The mall itself cost $226 million dollars to construct with another $62 million in site prep costs. Among those costs:
$21.7M for the interchange improvements to Route 28 (ramps and such)
$9.3M for roads in the development and within Frazer
$7.1M for design fees
$2.6M for the land costs
$1.4M for offsite utilities
$16.3M for onsite utilities
$0.8M for environmental work (2.89 ac of replacement wetlands and 11,000 LF of stream work)
$3M for field office costs

And that $50M TIF for a $285M project? It was larger than any TIF in recent Allegheny County history for a commercial development. The Waterfront was $29.4M ($305M total cost), The Mall at Robinson was $28M ($245M total), and Mt. Nebo Pointe was $6.8M ($44M total).

Many of the scheduled tenants lured by the Mills either vanished into thin air or pulled out of their leases. Today, the destination mall that would have stores unique to the Pittsburgh area, has the following roster of stores unlike any you will find in the Pittsburgh region, such as:
JC Penney's, Macy's, Sears, Best Buy, Radio Shack, Lowe's, Spencer's (stay classy Pittsburgh), Hallmark, American Eagle, Hot Topic, Dress Barn, and Victoria's Secret among others.

It also has not one, not two, but three Hair Salons, 2 Nail Salons, and 2 Massage Parlors. Probably from when you get a stiff neck looking at all the vacant storefronts in this disaster.

But maybe it has restaurants to make up for the fact the stores are bland/generic stores....

Olive Garden, Applebee's, Chili's, Eat N Park, Red Robin, and a little coffee place from Seattle called Starbucks.

At a seminar in 2008, Allegheny County Economic Development officials used the Galleria at Pittsburgh Mills (current name) as a successful case study, if you can believe it. They anticipated $452M of total revenue, with $10.4M of Sales Tax. Suffice it to say, they're a little short.

The latest attempt to roll this beached whale back into the ocean involves the building of a year round water theme park, similar to the kind constructed in Erie. Who knows if it will help revive this monstrosity of a symbol to greed, poor planning, and short-sightedness.

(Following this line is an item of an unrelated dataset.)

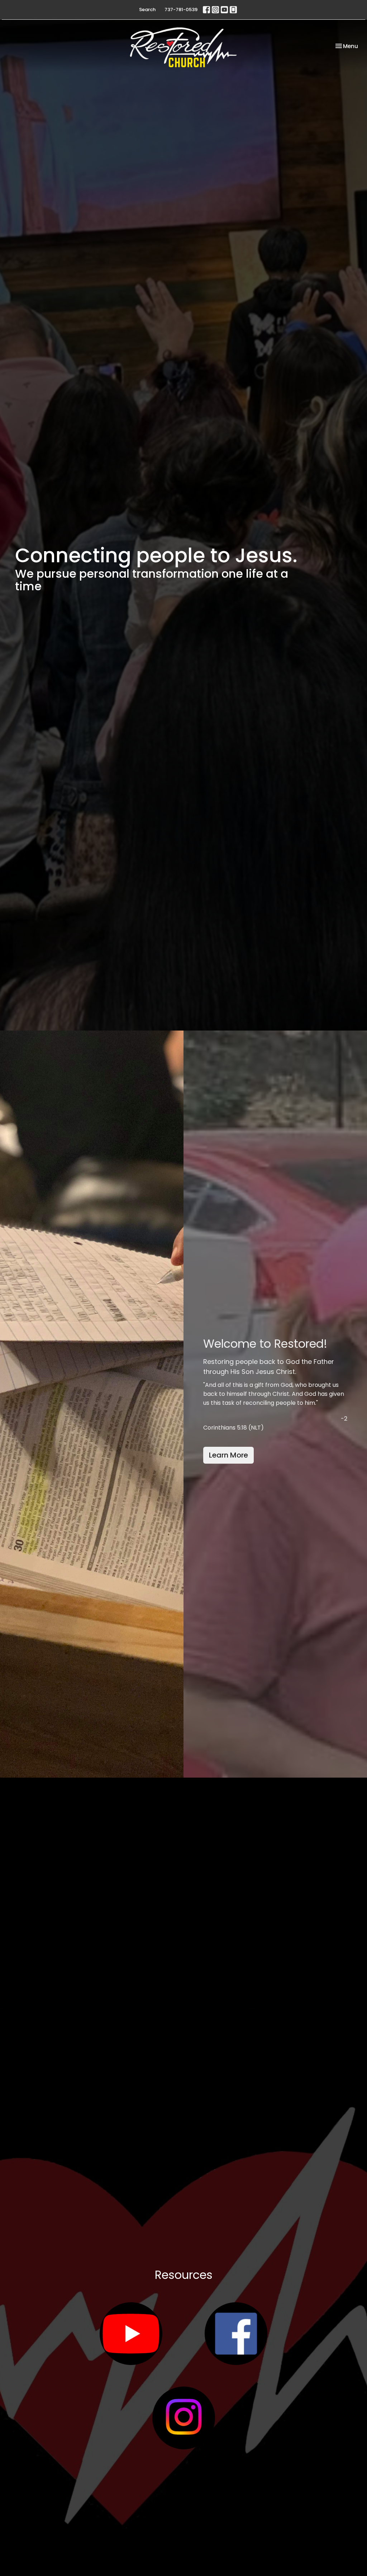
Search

The humorous/redeeming part to this story is that it forced Ross Park Mall to re-evaluate and re-invent itself. In recent years, Ross Park Mall has become the upscale destination mall with stores unique to the Pittsburgh region. In other words...exactly what the Mills was supposed to be. Stores such as Nordstrom's, Kate Spade, Burberry, LL Bean, Apple (coming soon) and restaurants such as Cheesecake Factory and California Pizza Kitchen (soon) have revitalized this North Hills mall.

Just because a space has green grass growing on it, does not mean it needs a mall -- no matter what size -- parked on it. Think about that the next time you're driving up Route 28 on your way to get a Starbucks at the Mills.

1 comment:

  1. another pittsburgh area mess.. but dont worry.. theres a walmart right down from the as to finish off the shoppers if the galleria doesnt do it first.. just filled with walking, cell phone carrying teenagers everytime i go in.. class?? no one here has the slightest concept as to what that means.. great article... but, nothing changes does it?? look at the butler clearview mall..almost empty at this time of its exhistance.. a shame again!